▽

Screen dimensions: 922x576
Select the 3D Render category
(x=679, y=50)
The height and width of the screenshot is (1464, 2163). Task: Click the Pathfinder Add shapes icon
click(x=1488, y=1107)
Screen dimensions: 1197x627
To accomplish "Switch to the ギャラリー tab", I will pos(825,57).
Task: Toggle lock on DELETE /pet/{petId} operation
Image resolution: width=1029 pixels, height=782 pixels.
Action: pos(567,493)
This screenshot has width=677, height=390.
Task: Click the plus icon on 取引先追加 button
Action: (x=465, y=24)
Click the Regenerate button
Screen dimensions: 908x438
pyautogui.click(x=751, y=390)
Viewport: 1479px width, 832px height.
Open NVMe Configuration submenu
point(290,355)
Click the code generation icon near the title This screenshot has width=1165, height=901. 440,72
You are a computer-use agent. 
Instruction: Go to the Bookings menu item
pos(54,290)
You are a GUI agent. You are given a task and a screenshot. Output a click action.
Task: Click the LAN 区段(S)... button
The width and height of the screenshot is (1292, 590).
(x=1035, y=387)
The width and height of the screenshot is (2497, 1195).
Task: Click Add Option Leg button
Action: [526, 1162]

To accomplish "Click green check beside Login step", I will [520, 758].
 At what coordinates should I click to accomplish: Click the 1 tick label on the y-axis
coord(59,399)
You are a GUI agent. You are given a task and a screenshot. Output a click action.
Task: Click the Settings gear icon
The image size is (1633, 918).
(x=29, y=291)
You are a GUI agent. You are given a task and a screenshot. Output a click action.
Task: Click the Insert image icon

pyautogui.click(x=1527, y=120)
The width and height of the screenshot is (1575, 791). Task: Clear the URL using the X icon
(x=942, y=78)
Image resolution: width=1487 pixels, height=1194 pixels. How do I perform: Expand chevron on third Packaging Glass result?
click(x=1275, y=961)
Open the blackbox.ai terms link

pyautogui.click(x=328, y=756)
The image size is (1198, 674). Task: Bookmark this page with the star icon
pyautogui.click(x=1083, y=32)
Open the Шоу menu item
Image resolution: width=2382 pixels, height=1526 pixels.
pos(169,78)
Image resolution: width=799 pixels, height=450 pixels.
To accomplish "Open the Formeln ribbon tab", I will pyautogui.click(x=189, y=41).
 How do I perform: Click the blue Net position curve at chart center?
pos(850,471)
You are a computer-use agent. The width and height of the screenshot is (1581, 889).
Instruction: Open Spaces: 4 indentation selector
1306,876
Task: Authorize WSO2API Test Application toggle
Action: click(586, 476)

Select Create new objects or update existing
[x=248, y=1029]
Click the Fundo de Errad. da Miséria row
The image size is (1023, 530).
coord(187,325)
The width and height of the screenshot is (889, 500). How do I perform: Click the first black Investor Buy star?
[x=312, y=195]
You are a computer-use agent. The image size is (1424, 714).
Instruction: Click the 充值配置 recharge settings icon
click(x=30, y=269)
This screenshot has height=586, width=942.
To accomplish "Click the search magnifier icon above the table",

△

State how many lines of the records above hold the word "computer", adding nothing beyond the number.

### Response to the task
3